Repeat only the lines below from the one containing "Réponses (180, 1353)" through the one containing "Probate (284, 2291)", inclusive, exactly as written.

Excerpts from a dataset
-----

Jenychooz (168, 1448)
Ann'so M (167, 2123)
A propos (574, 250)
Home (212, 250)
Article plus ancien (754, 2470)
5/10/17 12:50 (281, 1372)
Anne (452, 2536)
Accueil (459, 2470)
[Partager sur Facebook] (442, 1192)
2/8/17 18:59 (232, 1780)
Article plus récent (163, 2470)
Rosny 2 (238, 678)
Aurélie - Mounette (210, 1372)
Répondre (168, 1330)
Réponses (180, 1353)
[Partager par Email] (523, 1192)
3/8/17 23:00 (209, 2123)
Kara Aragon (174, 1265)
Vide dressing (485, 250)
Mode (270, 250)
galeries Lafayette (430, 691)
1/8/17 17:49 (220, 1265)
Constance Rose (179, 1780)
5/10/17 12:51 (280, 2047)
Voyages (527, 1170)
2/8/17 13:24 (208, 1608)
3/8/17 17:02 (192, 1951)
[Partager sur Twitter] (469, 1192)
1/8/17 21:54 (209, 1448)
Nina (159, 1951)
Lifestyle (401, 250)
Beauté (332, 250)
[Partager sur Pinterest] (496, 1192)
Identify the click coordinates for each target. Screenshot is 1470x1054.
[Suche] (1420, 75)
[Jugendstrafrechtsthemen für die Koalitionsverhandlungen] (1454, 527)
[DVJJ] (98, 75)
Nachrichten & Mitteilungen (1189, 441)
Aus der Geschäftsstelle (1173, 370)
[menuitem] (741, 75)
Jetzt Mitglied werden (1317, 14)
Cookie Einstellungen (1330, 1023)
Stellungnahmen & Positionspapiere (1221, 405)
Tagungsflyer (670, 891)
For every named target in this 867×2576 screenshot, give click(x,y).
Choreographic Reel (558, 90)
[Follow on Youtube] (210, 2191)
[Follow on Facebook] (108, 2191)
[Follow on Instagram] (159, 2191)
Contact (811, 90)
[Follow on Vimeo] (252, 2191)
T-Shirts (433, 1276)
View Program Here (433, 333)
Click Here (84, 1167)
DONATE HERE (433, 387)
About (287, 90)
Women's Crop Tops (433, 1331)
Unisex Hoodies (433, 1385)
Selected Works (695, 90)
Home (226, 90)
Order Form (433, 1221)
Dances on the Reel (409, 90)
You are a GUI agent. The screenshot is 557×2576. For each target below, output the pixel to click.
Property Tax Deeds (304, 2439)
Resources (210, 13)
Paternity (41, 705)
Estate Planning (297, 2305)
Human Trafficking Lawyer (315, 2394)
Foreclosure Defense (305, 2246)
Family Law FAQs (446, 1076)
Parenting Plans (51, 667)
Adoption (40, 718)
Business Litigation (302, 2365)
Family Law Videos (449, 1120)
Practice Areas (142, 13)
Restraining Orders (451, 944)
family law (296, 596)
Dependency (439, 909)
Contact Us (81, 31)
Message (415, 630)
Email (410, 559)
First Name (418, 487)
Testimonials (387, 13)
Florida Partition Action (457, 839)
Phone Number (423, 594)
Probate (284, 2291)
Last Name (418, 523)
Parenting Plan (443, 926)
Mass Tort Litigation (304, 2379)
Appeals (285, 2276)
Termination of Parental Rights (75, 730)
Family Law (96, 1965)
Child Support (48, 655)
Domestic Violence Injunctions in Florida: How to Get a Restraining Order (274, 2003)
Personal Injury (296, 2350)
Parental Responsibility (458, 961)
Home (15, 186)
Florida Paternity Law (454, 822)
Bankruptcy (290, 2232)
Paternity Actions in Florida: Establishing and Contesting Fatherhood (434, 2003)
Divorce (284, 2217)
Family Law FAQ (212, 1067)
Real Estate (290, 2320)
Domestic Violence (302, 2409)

-----

Answer space:
Réponses (180, 1353)
[Partager par Email] (523, 1192)
3/8/17 23:00 (209, 2123)
Kara Aragon (174, 1265)
Vide dressing (485, 250)
Mode (270, 250)
galeries Lafayette (430, 691)
1/8/17 17:49 (220, 1265)
Constance Rose (179, 1780)
5/10/17 12:51 (280, 2047)
Voyages (527, 1170)
2/8/17 13:24 (208, 1608)
3/8/17 17:02 (192, 1951)
[Partager sur Twitter] (469, 1192)
1/8/17 21:54 (209, 1448)
Nina (159, 1951)
Lifestyle (401, 250)
Beauté (332, 250)
[Partager sur Pinterest] (496, 1192)
Identify the click coordinates for each target. Screenshot is 1470x1054.
[Suche] (1420, 75)
[Jugendstrafrechtsthemen für die Koalitionsverhandlungen] (1454, 527)
[DVJJ] (98, 75)
Nachrichten & Mitteilungen (1189, 441)
Aus der Geschäftsstelle (1173, 370)
[menuitem] (741, 75)
Jetzt Mitglied werden (1317, 14)
Cookie Einstellungen (1330, 1023)
Stellungnahmen & Positionspapiere (1221, 405)
Tagungsflyer (670, 891)
For every named target in this 867×2576 screenshot, give click(x,y).
Choreographic Reel (558, 90)
[Follow on Youtube] (210, 2191)
[Follow on Facebook] (108, 2191)
[Follow on Instagram] (159, 2191)
Contact (811, 90)
[Follow on Vimeo] (252, 2191)
T-Shirts (433, 1276)
View Program Here (433, 333)
Click Here (84, 1167)
DONATE HERE (433, 387)
About (287, 90)
Women's Crop Tops (433, 1331)
Unisex Hoodies (433, 1385)
Selected Works (695, 90)
Home (226, 90)
Order Form (433, 1221)
Dances on the Reel (409, 90)
You are a GUI agent. The screenshot is 557×2576. For each target below, output the pixel to click.
Property Tax Deeds (304, 2439)
Resources (210, 13)
Paternity (41, 705)
Estate Planning (297, 2305)
Human Trafficking Lawyer (315, 2394)
Foreclosure Defense (305, 2246)
Family Law FAQs (446, 1076)
Parenting Plans (51, 667)
Adoption (40, 718)
Business Litigation (302, 2365)
Family Law Videos (449, 1120)
Practice Areas (142, 13)
Restraining Orders (451, 944)
family law (296, 596)
Dependency (439, 909)
Contact Us (81, 31)
Message (415, 630)
Email (410, 559)
First Name (418, 487)
Testimonials (387, 13)
Florida Partition Action (457, 839)
Phone Number (423, 594)
Probate (284, 2291)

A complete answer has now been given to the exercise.